Exercise brief.
Each line of the listing that includes "link" should be reported.

Data supplied.
====================

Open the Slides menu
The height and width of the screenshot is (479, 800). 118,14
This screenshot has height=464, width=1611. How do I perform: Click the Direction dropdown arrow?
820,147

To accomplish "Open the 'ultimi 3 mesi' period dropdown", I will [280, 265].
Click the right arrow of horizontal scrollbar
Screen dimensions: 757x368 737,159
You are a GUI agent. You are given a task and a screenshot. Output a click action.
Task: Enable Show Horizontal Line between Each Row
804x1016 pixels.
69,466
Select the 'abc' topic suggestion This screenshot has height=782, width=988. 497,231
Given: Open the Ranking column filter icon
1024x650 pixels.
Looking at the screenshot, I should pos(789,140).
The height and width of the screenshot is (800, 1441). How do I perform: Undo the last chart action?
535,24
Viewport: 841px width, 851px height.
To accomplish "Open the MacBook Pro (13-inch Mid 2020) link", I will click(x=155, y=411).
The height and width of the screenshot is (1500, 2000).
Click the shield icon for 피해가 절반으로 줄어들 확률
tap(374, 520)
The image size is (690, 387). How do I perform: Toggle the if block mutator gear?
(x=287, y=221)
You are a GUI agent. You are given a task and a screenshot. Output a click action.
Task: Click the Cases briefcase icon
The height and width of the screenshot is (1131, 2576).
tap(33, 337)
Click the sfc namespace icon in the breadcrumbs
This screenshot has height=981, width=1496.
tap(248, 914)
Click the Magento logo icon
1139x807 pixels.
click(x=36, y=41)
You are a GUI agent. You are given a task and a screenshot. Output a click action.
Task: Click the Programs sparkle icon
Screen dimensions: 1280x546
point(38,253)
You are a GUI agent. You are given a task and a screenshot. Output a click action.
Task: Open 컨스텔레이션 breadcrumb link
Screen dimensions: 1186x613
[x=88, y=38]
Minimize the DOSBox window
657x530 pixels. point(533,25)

====================

Your solution.
To accomplish "Open the MacBook Pro (13-inch Mid 2020) link", I will click(x=155, y=411).
Task: Open 컨스텔레이션 breadcrumb link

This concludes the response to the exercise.